The expected output is as follows:

|  column1 | column2 | column3 | column4    | column5 |
|  "hello" | true    | 17      | "hello 0"  | 17      |
|  "hello" | true    | 17      | "hello 1"  | 18      |
|  "hello" | true    | 17      | "hello 2"  | 19      |

Resources

Output documents will be appended in the output dataset. For each input document, the punch can either provide an output document, or multiple output documents (by providing an array as root tuple).

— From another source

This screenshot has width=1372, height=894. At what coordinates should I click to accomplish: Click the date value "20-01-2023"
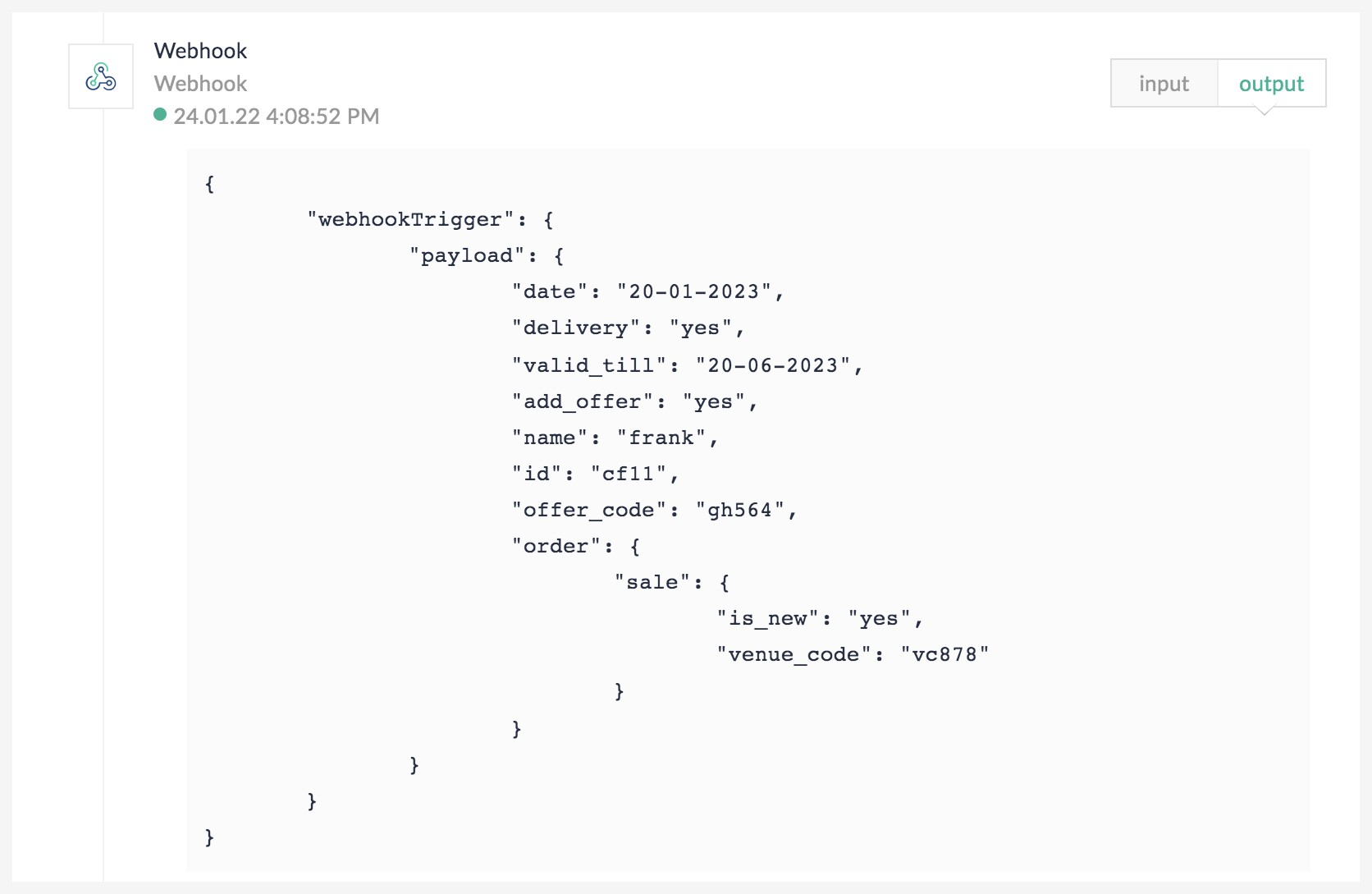pyautogui.click(x=694, y=292)
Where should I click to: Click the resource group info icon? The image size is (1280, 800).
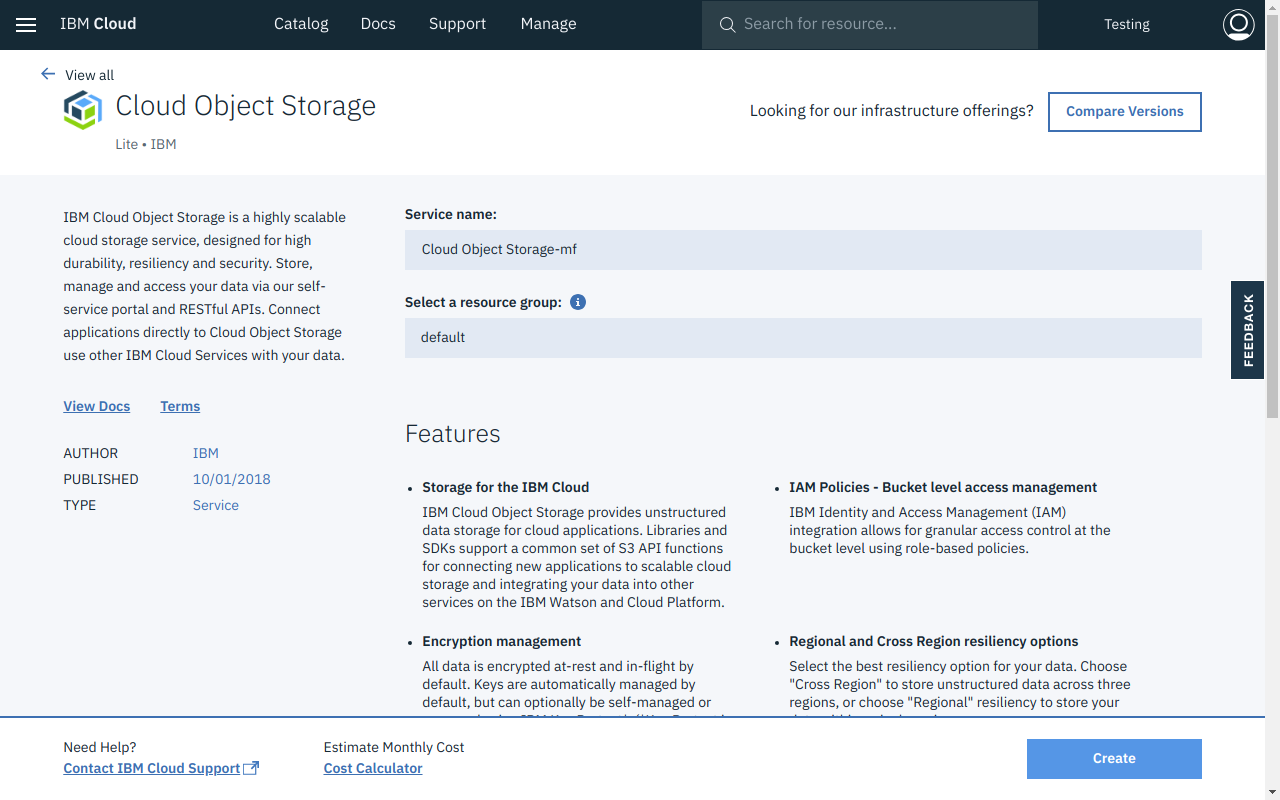click(x=578, y=302)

You can also provide external resources by adding it in resources setting. Those resources are accessible in punchlet code through the Java function:

/**
* Return a provided resource
* @param resourceName name of the resource (subscription name or "resources" map key)
* @param resourceType type of the resource
* @return the resource
*/
public <T> T getResource(String resourceName, Class<T> resourceType)

Warning

You must use this node instead of punch_stage if you need to provide a resource from an other node during punchlet execution.

{
    type: file_model_input
      component: model_loader
      settings:
      {
              file_path: model.bin
      }
      publish: [
        {
          stream: model
        }
      ]
      subscribe: []
}
{      
    type: punch
    component: punch
    settings:
    {
        punchlet_code: 
        '''
        {   
            [base64] = [name].encodeBase64();
            [decade] = [age] % 10;
            [pipelineModel] = getResource("resource_1",PipelineModel.class);
            [my_resource] = getResource("resource_2",String.class);
            // Do something with my resources
            print(root);
        }
        '''
        output_columns: [
            {
                type: string
                field: base64
            }
            {
                type: integer
                field: decade
            }

        ]
        resources: {
            resource_1: model_loader_model
            resource_2 : hello
        }

    }
    subscribe:
    [
        {
            component: input
            stream: data
        }
        {
            component: model_loader
            stream: model
        }

    ]
    publish:
    [
        {
            stream: data
        }
    ]
            }

Info

As you can see, we use 2 different resources of two different types. The first one is a resource calculated within the job with the file_model_input node. To use this resource we have to set the value of resource to : component_stream (here : model_loader_model) and set the type return by the node file_model_input within the punchlet (here : PipelineModel.class). The second one is a constant resource of String type, you can define any type (Integer, String ..) in order to use it in your punchlet.

Parameters

Name Type mandatory Default value Description
punchlet_code String false "{}" Punchlet code. Override "punchlet_code_file".
punchlet_code_file String false NONE Punchlet code file readable from driver.
input_columns String false NONE If not set, all the dataset row columns will be visible to the punchlet and You can specifically narrow the number of exposed columns by defining input_columns.
output_column List of Json false NONE List of additional columns, i.e. the one added by the punchlet.
resources List of Json false NONE Map of resources provided during punchlet execution.